We are happy to welcome Margret Steinthorsdottir as the new Director of SBDI.
Margret is originally from Iceland and moved to Denmark as a teenager. She holds a B.Sc. and M.Sc. degrees in Geology/Palaeontology from the University of Copenhagen. After a few years in Chicago, USA, where she worked as a research assistant at the Field Museum of Natural History and at the University of Chicago, she pursued a PhD degree in Biology and Environmental Science at University College Dublin in Ireland.
Margret arrived in Sweden in 2011 and joined the Department of Geological Sciences at Stockholm University, first as a post doc and then as a visiting lecturer. She also joined the Bolin Centre for Climate Research as co-leader of Research Theme 3: Past climates, a position she still holds. In 2016, after receiving a Starting Grant from the Swedish Research Council, Margret moved to the Department of Palaeobiology at the Swedish Museum of Natural History, where she worked as a researcher and designed and ran a master’s course on palaeobiology in collaboration with Stockholm University, as well as being the NRM project manager for SYNTHESYS+.
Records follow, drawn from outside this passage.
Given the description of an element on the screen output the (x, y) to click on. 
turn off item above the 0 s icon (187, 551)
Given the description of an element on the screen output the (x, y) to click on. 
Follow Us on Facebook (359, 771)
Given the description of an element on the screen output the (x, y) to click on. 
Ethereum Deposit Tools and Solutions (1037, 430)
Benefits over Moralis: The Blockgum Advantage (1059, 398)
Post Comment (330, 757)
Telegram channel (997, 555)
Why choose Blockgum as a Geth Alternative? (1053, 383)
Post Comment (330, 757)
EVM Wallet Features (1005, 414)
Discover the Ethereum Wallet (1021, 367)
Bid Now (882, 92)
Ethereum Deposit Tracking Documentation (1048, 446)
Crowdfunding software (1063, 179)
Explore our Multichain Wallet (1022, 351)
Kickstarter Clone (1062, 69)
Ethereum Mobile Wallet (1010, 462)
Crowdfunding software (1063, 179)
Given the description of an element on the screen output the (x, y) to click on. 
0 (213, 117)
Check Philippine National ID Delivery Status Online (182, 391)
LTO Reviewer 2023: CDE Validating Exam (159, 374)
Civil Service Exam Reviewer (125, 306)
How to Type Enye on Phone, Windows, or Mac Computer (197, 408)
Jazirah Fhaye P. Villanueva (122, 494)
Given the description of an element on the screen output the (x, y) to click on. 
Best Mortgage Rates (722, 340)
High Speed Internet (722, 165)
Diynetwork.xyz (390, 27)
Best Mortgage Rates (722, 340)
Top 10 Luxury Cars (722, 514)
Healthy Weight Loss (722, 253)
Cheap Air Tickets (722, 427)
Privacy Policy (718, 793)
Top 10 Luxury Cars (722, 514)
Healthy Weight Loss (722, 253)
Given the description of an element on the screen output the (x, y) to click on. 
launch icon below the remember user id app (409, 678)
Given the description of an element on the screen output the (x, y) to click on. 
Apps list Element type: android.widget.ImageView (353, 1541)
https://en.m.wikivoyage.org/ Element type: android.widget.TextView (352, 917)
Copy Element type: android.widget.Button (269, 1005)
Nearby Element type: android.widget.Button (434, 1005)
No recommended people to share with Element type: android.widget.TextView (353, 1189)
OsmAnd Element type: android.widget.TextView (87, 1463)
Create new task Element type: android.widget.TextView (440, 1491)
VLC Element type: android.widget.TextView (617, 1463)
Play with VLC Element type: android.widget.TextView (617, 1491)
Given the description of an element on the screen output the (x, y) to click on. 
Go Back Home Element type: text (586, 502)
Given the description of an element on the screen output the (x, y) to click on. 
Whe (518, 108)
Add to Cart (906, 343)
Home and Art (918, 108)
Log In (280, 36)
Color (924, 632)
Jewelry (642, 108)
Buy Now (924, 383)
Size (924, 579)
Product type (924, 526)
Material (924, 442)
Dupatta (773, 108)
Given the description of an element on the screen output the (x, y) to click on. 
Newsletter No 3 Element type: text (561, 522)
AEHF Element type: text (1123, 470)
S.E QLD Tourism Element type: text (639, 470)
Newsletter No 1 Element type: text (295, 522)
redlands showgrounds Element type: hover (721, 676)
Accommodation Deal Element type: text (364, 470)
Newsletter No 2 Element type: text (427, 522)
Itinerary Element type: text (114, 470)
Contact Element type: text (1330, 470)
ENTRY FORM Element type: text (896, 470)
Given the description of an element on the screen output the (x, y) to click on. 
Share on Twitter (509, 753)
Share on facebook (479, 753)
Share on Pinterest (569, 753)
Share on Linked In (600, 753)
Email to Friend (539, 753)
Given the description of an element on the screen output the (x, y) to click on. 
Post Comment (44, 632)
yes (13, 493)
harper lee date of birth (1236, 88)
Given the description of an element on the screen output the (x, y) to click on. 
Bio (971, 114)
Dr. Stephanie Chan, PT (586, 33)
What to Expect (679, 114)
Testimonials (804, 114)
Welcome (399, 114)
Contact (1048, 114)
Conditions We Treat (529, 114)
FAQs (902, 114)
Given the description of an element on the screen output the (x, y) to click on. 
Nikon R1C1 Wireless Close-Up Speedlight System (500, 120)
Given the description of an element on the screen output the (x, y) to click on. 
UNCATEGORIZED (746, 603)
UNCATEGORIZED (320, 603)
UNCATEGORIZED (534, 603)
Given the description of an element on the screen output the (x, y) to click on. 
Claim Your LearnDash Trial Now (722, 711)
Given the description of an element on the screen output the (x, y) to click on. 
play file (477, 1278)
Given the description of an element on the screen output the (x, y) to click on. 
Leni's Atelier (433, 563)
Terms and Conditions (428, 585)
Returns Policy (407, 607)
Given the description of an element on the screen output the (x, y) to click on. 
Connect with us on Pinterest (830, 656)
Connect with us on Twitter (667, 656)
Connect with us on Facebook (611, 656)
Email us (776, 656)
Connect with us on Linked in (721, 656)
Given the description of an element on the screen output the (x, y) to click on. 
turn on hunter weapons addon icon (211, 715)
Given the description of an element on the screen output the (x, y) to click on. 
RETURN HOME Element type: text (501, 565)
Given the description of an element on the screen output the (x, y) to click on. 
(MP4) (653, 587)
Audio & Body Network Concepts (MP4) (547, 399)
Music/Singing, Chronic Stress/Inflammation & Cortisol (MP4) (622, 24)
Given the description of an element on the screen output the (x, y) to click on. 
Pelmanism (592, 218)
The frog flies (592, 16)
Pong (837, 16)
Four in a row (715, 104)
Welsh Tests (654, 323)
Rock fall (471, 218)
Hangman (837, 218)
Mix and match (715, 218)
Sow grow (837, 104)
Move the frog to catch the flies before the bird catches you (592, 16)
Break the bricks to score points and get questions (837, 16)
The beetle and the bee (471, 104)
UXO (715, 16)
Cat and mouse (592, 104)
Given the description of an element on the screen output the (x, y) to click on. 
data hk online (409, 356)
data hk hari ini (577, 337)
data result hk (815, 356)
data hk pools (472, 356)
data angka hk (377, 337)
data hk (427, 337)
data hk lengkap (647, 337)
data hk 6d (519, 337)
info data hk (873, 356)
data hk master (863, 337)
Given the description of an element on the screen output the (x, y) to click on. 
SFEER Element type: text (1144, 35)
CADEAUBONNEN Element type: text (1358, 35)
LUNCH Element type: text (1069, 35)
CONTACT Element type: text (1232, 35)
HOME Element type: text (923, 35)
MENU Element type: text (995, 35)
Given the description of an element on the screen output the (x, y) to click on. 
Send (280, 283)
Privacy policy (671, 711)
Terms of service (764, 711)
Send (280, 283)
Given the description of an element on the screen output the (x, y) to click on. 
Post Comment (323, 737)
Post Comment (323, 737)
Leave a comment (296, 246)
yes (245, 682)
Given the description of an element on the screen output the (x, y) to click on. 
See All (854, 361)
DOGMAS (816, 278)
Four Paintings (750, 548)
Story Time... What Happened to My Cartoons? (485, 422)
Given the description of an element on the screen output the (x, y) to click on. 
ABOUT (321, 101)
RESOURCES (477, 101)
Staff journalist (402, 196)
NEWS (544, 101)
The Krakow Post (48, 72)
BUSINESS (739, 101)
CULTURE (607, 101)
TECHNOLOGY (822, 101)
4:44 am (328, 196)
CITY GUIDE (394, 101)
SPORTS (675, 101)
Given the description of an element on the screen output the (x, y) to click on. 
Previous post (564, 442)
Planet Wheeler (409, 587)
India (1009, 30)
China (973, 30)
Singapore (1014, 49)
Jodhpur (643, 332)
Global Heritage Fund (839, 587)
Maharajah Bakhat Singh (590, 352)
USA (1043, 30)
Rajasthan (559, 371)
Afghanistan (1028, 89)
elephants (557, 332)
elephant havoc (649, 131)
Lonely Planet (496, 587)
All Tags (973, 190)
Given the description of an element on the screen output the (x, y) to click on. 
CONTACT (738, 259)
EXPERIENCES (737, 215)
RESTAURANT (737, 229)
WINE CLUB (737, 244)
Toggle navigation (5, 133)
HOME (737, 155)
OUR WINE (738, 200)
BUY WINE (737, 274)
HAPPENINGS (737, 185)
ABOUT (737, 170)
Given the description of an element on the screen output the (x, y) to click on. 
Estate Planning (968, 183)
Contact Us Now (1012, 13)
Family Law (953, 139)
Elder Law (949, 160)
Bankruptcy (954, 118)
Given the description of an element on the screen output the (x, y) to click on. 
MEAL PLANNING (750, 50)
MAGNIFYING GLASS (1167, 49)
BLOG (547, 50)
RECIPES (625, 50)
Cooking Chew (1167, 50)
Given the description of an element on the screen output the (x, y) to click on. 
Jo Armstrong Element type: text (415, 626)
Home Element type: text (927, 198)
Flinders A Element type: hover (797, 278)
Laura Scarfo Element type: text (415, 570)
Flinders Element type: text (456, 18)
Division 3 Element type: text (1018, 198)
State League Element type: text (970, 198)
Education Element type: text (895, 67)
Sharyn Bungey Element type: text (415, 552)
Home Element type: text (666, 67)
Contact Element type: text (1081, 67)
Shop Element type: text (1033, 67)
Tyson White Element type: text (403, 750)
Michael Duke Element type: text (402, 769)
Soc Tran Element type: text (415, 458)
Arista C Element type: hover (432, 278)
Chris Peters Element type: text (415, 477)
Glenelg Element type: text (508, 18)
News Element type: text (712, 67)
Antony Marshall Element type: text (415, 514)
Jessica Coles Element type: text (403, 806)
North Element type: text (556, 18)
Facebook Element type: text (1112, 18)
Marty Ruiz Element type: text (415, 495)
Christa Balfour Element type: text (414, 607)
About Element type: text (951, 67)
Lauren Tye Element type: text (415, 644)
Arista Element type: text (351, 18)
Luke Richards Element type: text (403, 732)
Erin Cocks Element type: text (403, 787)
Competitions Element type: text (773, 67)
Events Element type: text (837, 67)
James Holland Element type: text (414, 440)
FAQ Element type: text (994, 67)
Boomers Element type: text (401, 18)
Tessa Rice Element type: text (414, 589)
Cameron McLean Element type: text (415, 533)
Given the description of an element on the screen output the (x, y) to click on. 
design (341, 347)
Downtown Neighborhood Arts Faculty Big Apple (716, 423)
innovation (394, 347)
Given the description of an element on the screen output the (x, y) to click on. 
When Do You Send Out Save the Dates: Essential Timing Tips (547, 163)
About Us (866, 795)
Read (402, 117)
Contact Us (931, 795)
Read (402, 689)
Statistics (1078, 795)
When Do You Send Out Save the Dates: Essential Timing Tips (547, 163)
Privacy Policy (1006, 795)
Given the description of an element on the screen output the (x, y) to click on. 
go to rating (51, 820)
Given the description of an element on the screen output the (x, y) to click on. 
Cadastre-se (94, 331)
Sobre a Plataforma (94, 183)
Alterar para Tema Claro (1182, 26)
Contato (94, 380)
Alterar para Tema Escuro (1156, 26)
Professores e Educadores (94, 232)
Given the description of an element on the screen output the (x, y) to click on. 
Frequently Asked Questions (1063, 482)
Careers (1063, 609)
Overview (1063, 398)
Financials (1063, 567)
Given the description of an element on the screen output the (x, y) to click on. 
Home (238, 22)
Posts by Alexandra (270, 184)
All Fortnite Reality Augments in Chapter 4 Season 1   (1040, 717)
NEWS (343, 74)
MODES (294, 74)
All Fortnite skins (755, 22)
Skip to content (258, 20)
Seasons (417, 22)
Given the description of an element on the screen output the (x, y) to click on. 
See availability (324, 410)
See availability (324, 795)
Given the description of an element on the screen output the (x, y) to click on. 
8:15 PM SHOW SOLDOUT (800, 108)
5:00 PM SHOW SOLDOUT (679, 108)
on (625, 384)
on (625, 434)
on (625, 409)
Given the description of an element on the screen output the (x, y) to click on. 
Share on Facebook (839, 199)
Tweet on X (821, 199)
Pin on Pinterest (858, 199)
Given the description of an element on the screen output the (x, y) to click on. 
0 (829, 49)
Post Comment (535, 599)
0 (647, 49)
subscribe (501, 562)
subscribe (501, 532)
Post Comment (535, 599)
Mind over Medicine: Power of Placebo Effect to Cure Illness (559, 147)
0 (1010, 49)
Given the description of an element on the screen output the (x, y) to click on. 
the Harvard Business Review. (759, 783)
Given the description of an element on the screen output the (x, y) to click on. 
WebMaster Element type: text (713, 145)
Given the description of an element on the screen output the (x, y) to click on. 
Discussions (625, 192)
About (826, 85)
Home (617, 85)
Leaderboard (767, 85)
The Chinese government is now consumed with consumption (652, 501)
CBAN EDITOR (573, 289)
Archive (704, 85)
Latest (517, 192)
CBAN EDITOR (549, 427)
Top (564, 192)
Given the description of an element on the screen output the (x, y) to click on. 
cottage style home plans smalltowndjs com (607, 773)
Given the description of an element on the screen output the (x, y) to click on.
In 2022, Margret was awarded a stipend from the Royal Swedish Academy of Sciences’ Anna-Greta and Holger Crafoord’s Fund of almost a quarter of a million crowns for her project ‘Past and future climate change investigated with conifers’, following her successfully completed project Global Ginkgo. Margret’s research has mostly focused on the causes and consequences of climate change, specifically the relationship between CO2 and temperature (climate sensitivity), as well as the associated impacts on Earth’s ecosystems and biodiversity.
How intimately climate and biodiversity crises are interlinked has been a recurrent theme and that these must be fought simultaneously to ensure a resilient future. Now her focus turns to making biodiversity data open and accessible through SBDI, our growing national informatics research infrastructure providing data and innovative tools to the research community to tackle the important challenges ahead.